The Bačka stadium, known as Stadion Slavko Maletin Vava, was inaugurated on the date the city of Bačka Palanka celebrates its slava, July 7, 1951. It has a capacity of 5,500. The west stand is completely covered while the east stand is not. The stadium is located in downtown of Bačka Palanka.

The first field where FK Bačka played was where the old railway station was located. As the club was growing and gaining popularity, a decision was made to relocate the stadium from the outskirts to the city center where it still stands. Its location is in an exclusive part of the town, 20 meters from the city center and the pedestrian area.

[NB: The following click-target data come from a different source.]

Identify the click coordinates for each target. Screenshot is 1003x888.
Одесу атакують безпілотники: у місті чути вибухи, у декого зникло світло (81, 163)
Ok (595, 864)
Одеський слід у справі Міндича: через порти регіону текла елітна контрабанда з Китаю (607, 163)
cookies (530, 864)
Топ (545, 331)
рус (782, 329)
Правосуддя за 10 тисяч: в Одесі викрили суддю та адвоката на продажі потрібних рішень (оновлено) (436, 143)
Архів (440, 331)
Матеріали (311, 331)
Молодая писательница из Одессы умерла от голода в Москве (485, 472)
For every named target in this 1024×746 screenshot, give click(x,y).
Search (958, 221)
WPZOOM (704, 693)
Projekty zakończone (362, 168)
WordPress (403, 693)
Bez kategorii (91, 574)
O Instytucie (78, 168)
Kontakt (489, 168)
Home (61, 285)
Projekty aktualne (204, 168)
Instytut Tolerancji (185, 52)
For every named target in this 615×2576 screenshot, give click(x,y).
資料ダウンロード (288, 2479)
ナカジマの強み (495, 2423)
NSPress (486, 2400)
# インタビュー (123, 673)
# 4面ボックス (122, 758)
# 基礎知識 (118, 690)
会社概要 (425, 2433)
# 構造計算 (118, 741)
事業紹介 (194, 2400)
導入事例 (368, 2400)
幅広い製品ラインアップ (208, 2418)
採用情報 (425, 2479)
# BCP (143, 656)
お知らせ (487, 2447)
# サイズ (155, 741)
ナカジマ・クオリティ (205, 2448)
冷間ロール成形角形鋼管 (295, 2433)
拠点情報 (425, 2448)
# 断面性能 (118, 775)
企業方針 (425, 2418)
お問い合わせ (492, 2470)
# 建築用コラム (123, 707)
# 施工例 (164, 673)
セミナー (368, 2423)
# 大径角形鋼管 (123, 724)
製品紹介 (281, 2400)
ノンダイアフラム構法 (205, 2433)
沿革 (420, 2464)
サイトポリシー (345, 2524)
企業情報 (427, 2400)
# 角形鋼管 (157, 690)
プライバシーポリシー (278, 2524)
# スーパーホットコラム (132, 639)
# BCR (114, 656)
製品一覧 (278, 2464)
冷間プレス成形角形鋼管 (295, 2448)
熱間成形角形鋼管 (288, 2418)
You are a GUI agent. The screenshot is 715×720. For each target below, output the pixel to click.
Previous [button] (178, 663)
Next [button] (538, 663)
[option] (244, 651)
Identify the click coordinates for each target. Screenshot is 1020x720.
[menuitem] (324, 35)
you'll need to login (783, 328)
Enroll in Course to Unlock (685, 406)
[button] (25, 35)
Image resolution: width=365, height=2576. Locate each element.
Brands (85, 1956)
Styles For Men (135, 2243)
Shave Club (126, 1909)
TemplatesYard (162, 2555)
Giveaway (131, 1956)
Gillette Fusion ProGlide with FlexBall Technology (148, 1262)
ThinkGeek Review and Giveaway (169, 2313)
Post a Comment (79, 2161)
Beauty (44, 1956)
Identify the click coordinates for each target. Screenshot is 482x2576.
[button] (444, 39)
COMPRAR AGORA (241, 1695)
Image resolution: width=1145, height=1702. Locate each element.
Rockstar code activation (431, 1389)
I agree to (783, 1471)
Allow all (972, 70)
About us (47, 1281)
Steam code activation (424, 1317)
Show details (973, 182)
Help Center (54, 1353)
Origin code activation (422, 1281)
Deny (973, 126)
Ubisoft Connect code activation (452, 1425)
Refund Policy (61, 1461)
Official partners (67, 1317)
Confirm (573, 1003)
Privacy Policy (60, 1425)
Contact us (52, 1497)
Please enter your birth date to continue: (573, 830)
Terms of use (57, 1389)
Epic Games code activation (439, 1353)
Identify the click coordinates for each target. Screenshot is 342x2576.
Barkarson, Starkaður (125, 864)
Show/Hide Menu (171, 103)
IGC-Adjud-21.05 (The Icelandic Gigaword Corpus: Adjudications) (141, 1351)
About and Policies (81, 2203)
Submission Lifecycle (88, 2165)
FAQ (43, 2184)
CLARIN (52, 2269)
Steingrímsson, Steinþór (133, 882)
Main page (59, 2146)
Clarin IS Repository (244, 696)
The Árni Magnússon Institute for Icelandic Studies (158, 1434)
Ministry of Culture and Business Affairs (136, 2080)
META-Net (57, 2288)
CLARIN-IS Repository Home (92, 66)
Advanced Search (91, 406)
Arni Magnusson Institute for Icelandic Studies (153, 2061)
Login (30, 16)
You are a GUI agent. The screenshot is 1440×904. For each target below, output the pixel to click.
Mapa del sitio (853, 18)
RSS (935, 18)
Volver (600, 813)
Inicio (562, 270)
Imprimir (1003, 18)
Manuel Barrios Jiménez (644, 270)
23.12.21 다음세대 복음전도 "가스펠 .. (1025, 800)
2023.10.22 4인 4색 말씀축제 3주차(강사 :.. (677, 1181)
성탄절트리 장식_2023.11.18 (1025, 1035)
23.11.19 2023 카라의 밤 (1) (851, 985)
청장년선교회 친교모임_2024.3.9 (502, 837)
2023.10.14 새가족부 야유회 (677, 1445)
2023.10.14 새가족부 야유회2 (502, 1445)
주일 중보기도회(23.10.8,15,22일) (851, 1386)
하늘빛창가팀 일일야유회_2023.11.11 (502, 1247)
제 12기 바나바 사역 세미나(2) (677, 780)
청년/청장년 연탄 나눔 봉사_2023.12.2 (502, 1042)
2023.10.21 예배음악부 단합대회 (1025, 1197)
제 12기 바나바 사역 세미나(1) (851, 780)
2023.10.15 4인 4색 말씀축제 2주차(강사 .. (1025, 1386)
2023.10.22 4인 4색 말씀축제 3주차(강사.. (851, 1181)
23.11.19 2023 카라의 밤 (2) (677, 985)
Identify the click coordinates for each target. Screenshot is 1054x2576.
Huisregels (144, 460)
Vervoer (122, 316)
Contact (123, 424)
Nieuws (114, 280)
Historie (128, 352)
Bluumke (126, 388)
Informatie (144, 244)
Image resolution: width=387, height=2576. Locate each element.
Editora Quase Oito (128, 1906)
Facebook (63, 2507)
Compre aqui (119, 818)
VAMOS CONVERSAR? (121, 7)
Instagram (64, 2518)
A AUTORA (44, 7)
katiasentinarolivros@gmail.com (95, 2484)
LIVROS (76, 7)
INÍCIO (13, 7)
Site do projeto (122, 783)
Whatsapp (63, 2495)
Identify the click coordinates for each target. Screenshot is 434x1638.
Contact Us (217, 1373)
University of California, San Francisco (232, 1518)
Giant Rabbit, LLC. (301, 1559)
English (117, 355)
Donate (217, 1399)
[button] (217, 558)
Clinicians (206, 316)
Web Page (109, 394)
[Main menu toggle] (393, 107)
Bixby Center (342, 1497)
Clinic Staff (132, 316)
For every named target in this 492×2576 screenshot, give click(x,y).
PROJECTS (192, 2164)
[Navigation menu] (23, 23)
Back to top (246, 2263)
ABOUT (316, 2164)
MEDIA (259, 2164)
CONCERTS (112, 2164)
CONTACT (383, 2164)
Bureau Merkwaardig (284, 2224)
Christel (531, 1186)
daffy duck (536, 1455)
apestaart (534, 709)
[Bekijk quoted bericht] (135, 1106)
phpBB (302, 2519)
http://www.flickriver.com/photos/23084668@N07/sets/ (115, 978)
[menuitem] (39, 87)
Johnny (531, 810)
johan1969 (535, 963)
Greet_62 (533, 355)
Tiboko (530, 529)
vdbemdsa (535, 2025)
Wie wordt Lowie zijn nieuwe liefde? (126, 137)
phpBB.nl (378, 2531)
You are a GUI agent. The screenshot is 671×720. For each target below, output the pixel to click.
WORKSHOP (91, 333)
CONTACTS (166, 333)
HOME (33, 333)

The stadium is known for its high attendance. The biggest one recorded was on March 12, 1969, in a Yugoslav Cup quarter-finals game against Hajduk Split, when 10.000 spectators were present inside.

==Players==

===Notable former players===
- LAT Jevgēņijs Kazačoks
- SRB Igor Đurić
- SRB Marko Klisura
- SRB Milan Makarić
- SRB Veseljko Trivunović
- YUG Lazar Lemić
For the list of all current and former players with Wikipedia article, please see: :Category:OFK Bačka players.

==Coaches==
In April 1947 Bačka got his first professional coach, Vladimir Jurak from Zagreb, and ever since a number of paid professional coaches came, like Ilija Ranković from Belgrade, László Bozóky from Hungary, Josip Takač from Subotica and Gojko Džepina from Belgrade.

==Fans==
In addition to a number of audiences and supporters Bačka has ardent fans. They gather in the eastern stand.